The global steel and shipping industries have for years been locked in a tight embrace. Iron ore and coal, key raw materials for making steel, are among dry bulk shipping companies’ most important cargoes.
Now, an oversupply of both ships and steel has turned that relationship toxic. Both industries need to eradicate overcapacity quickly — or risk repercussions far beyond their respective shareholders, bondholders and lenders.
Surplus capacity also threatens to undermine central bank efforts to prop up the global economy. Until it’s eradicated, companies in the crucial industries like steel and shipping won’t feel the need to invest because they won’t see a possibility to generate a return; and near-zero interest rates therefore won’t have the desired stimulus effect.
So, like their peers in the oil and mining industries, shipping companies and steelmakers need to cut capacity, and fast. But the chances of that happening look slim. Instead, signs of stress abound.
Global steel prices remain weak, and the Baltic dry shipping index — a measure of the cost of shipping bulk commodities — is at the lowest level since it was first compiled in 1985.
Steel and shipping stocks have been crushed and companies have been forced to bolster their balance sheets. ArcelorMittal, the world’s largest steelmaker, announced a $3 billion fundraising this month. In dry bulk shipping, Norway’s Golden Ocean Group on Friday raised $200 million in a share sale to meet lenders’ demands.

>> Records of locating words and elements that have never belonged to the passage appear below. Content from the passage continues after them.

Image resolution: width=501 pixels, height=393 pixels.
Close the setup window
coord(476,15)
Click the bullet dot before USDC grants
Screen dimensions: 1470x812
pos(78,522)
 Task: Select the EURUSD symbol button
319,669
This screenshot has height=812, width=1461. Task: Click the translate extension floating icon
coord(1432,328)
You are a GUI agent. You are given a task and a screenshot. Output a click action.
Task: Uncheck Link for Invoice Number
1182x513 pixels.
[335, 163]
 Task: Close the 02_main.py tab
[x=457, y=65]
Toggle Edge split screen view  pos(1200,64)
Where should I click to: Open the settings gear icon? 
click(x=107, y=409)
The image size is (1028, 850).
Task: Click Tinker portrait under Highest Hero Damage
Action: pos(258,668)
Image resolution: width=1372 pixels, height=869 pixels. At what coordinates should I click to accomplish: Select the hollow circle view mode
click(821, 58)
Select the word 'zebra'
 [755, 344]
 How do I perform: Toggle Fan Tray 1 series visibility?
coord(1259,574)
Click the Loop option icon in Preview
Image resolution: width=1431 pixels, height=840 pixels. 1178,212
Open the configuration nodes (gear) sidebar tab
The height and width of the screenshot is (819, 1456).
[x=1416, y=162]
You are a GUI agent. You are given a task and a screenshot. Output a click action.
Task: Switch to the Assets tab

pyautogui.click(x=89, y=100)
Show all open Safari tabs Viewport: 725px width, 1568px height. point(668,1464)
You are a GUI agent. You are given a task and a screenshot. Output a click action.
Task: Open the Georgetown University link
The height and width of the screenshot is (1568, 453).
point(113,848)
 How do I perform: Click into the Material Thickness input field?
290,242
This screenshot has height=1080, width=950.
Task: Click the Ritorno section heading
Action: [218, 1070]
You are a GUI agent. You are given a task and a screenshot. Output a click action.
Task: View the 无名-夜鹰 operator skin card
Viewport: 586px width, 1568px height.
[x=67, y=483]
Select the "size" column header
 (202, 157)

What’s gone wrong? Steel and shipping companies were both guilty of over-investment in the boom years, spurred on by near- insatiable demand from China, which accounts for two-thirds of global iron ore imports.
Now, Chinese demand is stalling.
The government has ordered steel companies to shutter capacity, a painful process that could take years to complete. In the meantime, Chinese steel companies are boosting exports.
Those steel shipments aren’t enough to offset freight carriers’ lost profits — but they are enough to crush the margins of steel companies outside China.
Companies like Tata Steel have announced some plant closures in Europe, but the industry’s main seems to be on lobbying Brussels to impose tariffs on imported Chinese steel rather than pursuing consolidation that would help remove capacity. According to UBS, Europe’s steel industry is still quite fragmented — the top five companies control 53 percent of the market compared with two-thirds in the U.S., Canada and Mexico.
Similarly, with only 75 percent of the dry bulk shipping industry’s total capacity in use, according to dry bulk ship owner Golden Ocean, there is also an urgent need to remove ships from service.
But there’s a catch: scrapping ships for their recycled metal content makes little financial sense right now because steel prices are so low — yet another sign of steel and shipping’s toxic relationship.
And because most dry bulk ships were ordered comparatively recently (about 80 percent of the dry bulk fleet has been at sea for less than 15 years) shipowners don’t want to scrap vessels if they can possibly avoid it.
Container shipping companies, which transport manufactured goods as opposed to bulk commodities, have pursued alliances and consolidation to help them extract cost synergies and get through the crisis.
But in dry bulk shipping that doesn’t seem to be happening. The market is highly fragmented (the largest 50 owners account for barely more than one third of fleet capacity according to Scorpio Bulkers, a New-York listed shipping company) and balance sheets are weak.
The first insolvencies have already begun — Japan’s Daiichi Chuo KK filed for bankruptcy protection in September, the same month as Global Maritime Investments Cyprus. They won’t be the last.
However, cheap fuel and the reluctance of banks to realize losses on their shipping loans could help some “zombie” ship owners stay afloat for longer, slowing that painful but essential process of attrition.
In the meantime, the global economy may continue to deflate — with steel and shipping at the epicenter.
This column does not necessarily reflect the opinion of Bloomberg LP and its owners.